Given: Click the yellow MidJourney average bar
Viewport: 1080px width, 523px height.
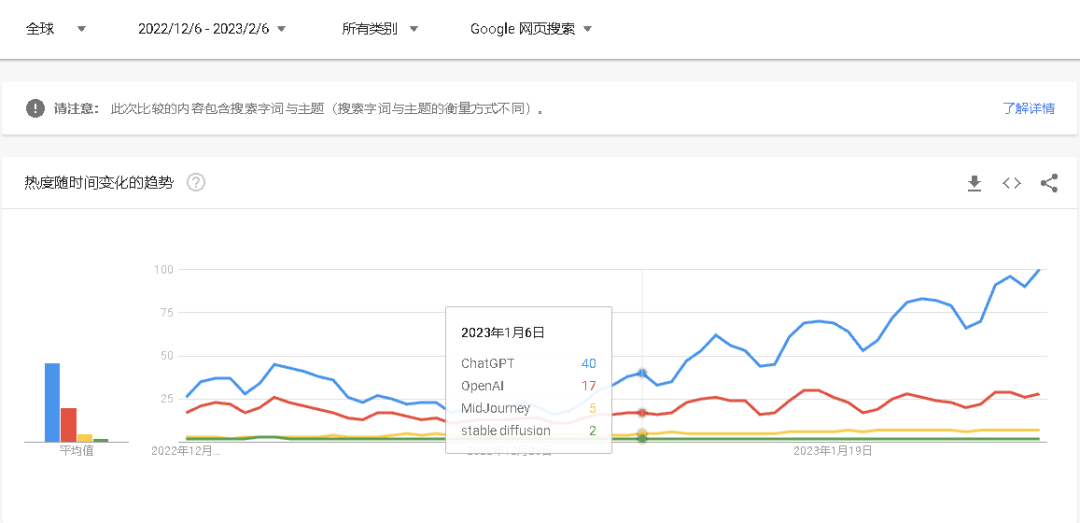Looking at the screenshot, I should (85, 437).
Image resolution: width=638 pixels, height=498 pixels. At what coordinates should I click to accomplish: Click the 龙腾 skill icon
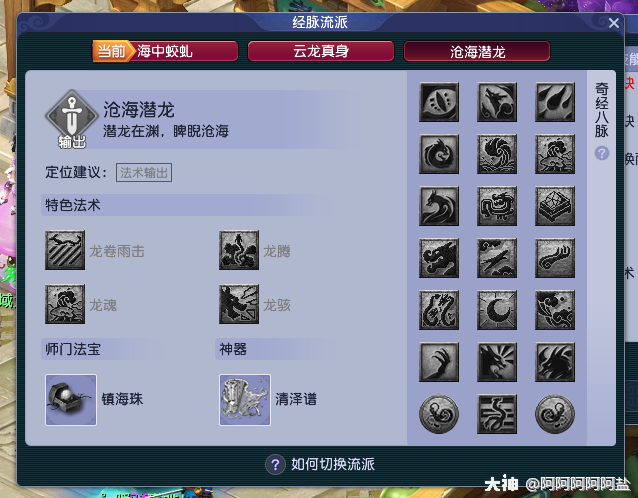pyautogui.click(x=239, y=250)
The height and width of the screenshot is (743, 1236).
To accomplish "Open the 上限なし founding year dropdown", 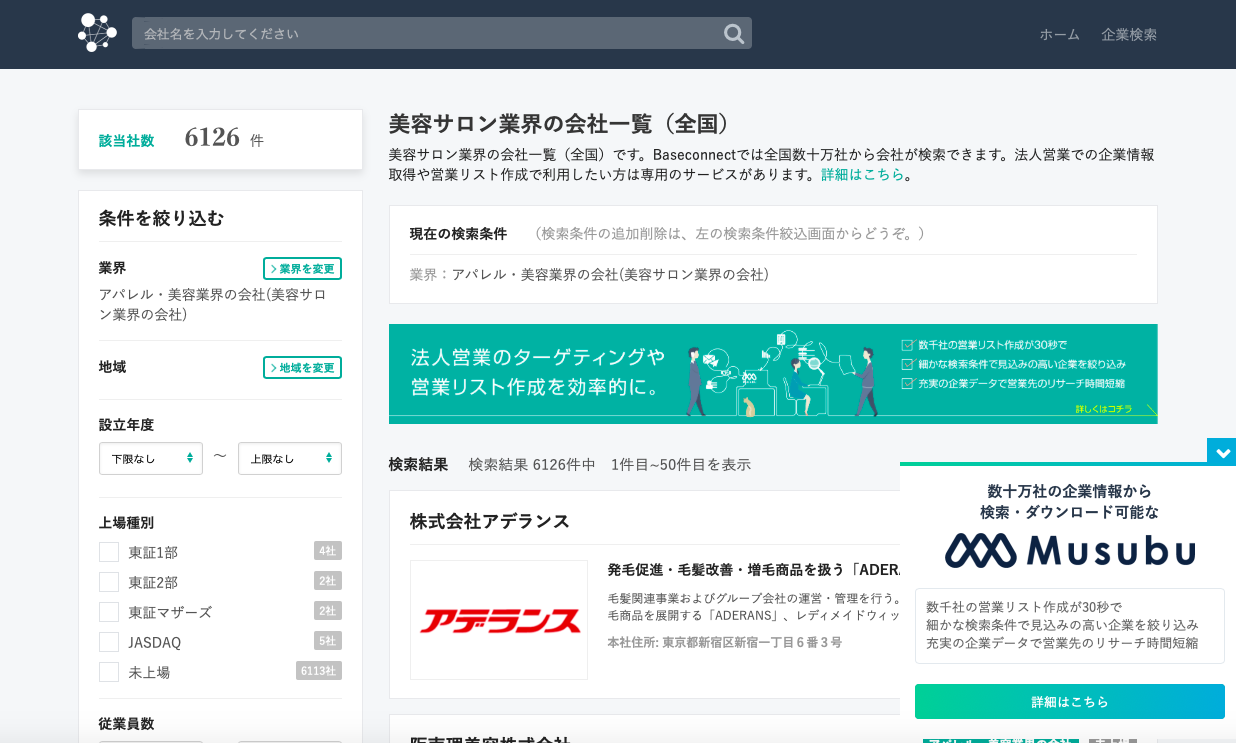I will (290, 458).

++++++++

WHAT IS NEEDED:
Give again exactly the lines running from the beginning of the material above through the line that contains "The height and", and leave out every picture.

WRITTEN SOLUTION:
Given: Click the yellow MidJourney average bar
Viewport: 1080px width, 523px height.
Looking at the screenshot, I should (85, 437).
Image resolution: width=638 pixels, height=498 pixels. At what coordinates should I click to accomplish: Click the 龙腾 skill icon
pyautogui.click(x=239, y=250)
The height and width of the screenshot is (743, 1236).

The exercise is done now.